Sunulan Metin:
* * * * * * *

Borçlu mudur Gebe, Alacaklı mı?

Alen Markaryan yazdı...
Haberin yayılanma tarihi:21 Aralık 2016, Çarşamba

"Bir Federasyon başkanı 
Bir kulüpten alacaklı olursa ne olur? 

Yeni parayla 100 milyon lira alacaklı durumda 
Bunların konuşulması gerekiyor." 
Bu sözlerin sahibi Mahmut Uslu. 
Kime diyor? 
Yıldırım Demirören'e 
Neymiş. 
Alacağı varmış Demirören'in 

Eee! Ne olmuş yani! 
Aklı sıra alacaklı olduğundan nasıl bir matematik yapıyorsa artık "Beşiktaş'ı kolluyor" diyor. 
"Bunları konuşalım" diyor. 
Bana uyar. 
Hadi konuşalım bakalım.

En başta şunun altını çizelim. 
Ne oldu da balatalar yandı bilmiyorum ama 
Hedefe aldığın kişi 
Şike sürecinde onayladığı maddeyle 
Belki de senin şu anda senin Süper Lig'de top oynamana sebep. 

Vakti zamanında 
"Fenerbahçemiz" derken 
Ne düşünüyordun ki, 
Şimdi bunları vitrine taşımaya başladın. 

Hatırlar mısın bilmem. 
Hatırlamaman imkansız da!!! 
Şampiyonluk maçına 2 gün kala 
Tesisleri basılan, en önemli yıldızlarına doping testi yapılan takım Beşiktaş'tı. 

Hele hele 
Geçen sene İstanbul'daki Mersin 
Ve Trabzon'daki maçlar. 
Şiddetli kar yağacağını uzaydaki 'Jediler' bile biliyordu. 
Hem de günler öncesinden 
Maç günü değiştirilmeyip, iki maçı da ertelenip 
Demoralize edilen taraf Beşiktaş'tı. 

Taraf tuttuğunu ima ettiğin kişi. 
Yine bugünkü gibi o zaman da Federasyonun başındaydı. 
Yine aynı yönetim dahilinde 

Rakip hocasının ihbarıyla 
"F.ck off" dediği için kırmızı gören Gökhan Töre’ydi. 
O yüzden neden bahsettiğini anlayamıyoruz sayın yöneticim 
Sayın Uslu! 

Sizin bu mantığınıza göre 
Ki; 
Bizim hiç öyle bir düşüncemiz yok. 
Mehmet Ali Aydınlar da senelerce Fenerbahçe'ye hizmet etti. 
Voleybolunuzu ciddi sponsorluk desteğiyle bir çok başarıya taşıdı. 
Kendisi Federasyonun başına getirildiğinde 
"Bu arkadaş bizden, başkanlığı sıkıntı çıkarabilir" diye hiç kemal ettiniz mi? 
Hayır. 

Ne anlattığınızı anlayamıyoruz da çözmeye çalışıyoruz. 
O yüzden sormaktayım hep. 

Bak şimdi yazıyı bitirirken aklıma geldi.

* * * * * * *

Verilen Malzeme:
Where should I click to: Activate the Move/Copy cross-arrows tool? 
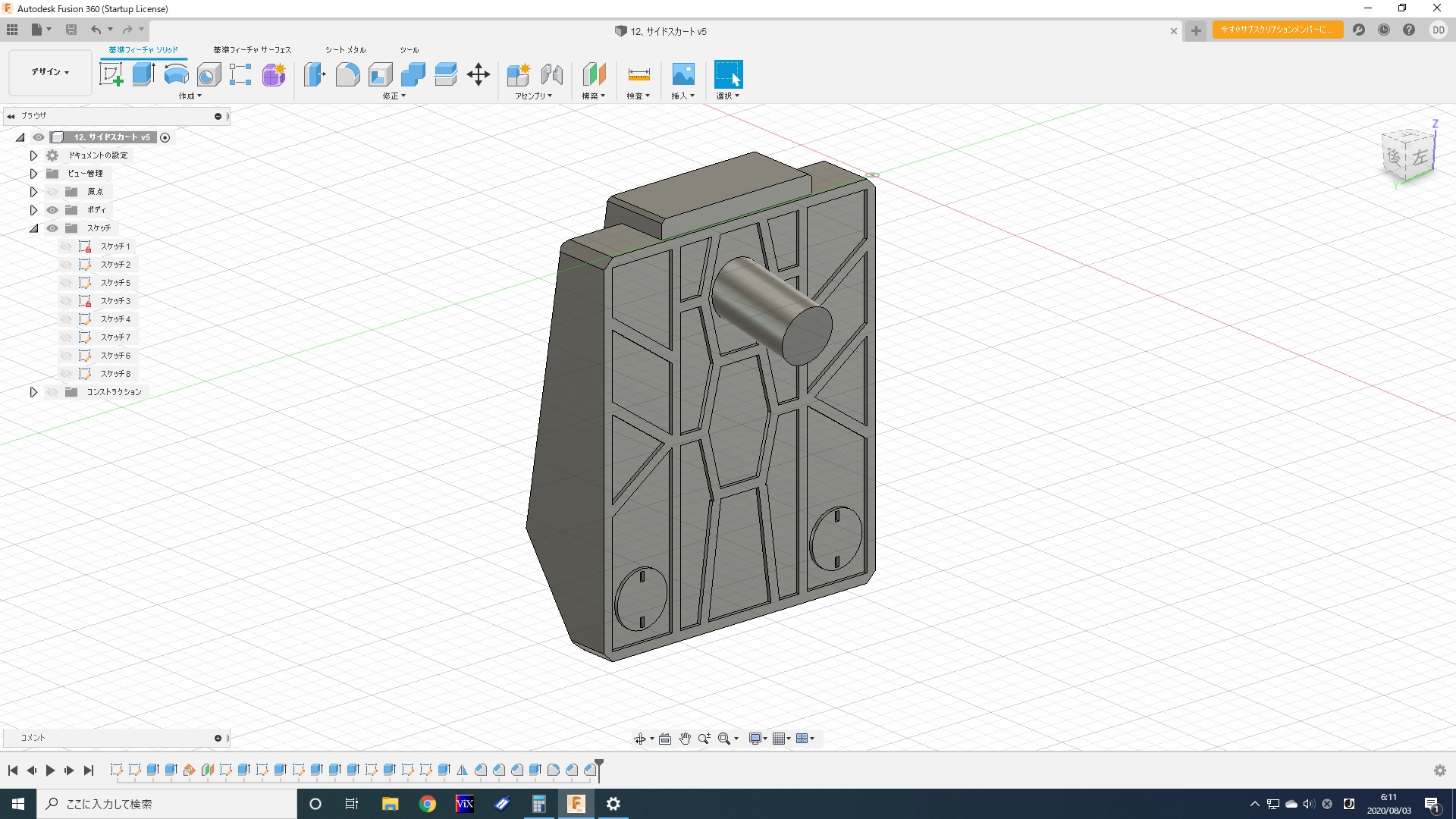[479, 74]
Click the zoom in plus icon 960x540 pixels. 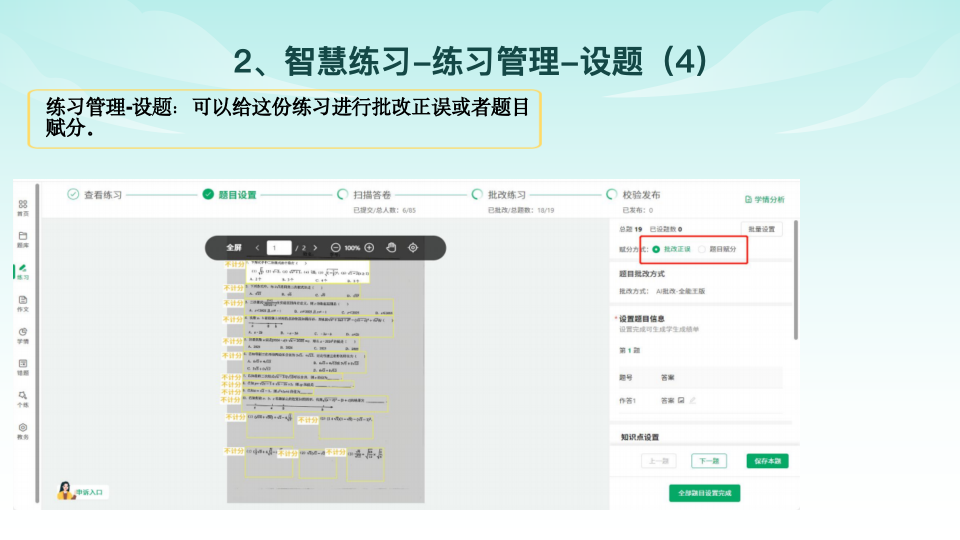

* * * * * * *

Görev Listesi:
[a] Mahmut Uslu'ya yanıt veren köşe yazısına göre şu ifadelerin her biri için evet ya da hayır deyin ve kararı belirleyen sözleri metinden birebir alıntılayın: (i) Uslu'nun sözlerinde sözü edilen alacak, yeni parayla 100 milyon liradır. (ii) Şampiyonluk maçına 2 gün kala tesisleri basılan takım Fenerbahçe'ydi. (iii) Gökhan Töre, rakip hocasının ihbarıyla kırmızı kart gördü.
[b] Mahmut Uslu'ya yanıt veren köşe yazısını son cümlesinden sonra sürdürün.

Görev Yanıtları:
[a]
(i) Evet: "Yeni parayla 100 milyon lira alacaklı durumda"
(ii) Hayır: "Tesisleri basılan, en önemli yıldızlarına doping testi yapılan takım Beşiktaş'tı."
(iii) Evet: "Rakip hocasının ihbarıyla" ve "kırmızı gören Gökhan Töre’ydi."

[b]
Sahi Atiba!? 
Hani penaltı atışında "Ayağını çizgiye bastın, basmadın" diye 
Dümenden kavga çıkartan, sokaktaki dolandırıcılar gibi 
Çocuğu dalaşın içine çekip 
Suratının ortasına yediği kırmızıyı hatırladınız mı? 
Anlattığım Atiba'nın 
Geçen sene gördüğü tek kırmızının hikayesiydi sayın yönetici. 
Ve hepsinde senin hayıflandığın kişi vardı başta. 

Hem bana söyler misin, 
Borçlu kişi midir gebe, 
Alacaklı kişi mi? 
Bence yazının ana fikri bu soruya vereceğin cevapta gizli. 
Türk futbol tarihinde en çok hakem katliamına maruz kalmış bir kulübe sataşıyorsunuz. 
Hadi hedef saptamayı bilmiyorsunuz da. 
Hesap yapmayı da mı bilmiyorsunuz Allah aşkına!

"İNVİCTUS"

Beşiktaş haftalar sonra yenildi. 
Son haftalarda oynanan "İyi olmayan oyun" 
Kantara çıktı. 
Sayın Atilla Gökçe 
"Fethedilemez, yenilemez özelliği ağır gelmiştir Beşiktaş'a" diye bir yazı kaleme almış 
"İnvictus" yoktur diye devam etmiş. 

Tabii ki "Yenilmez" yoktur futbolda.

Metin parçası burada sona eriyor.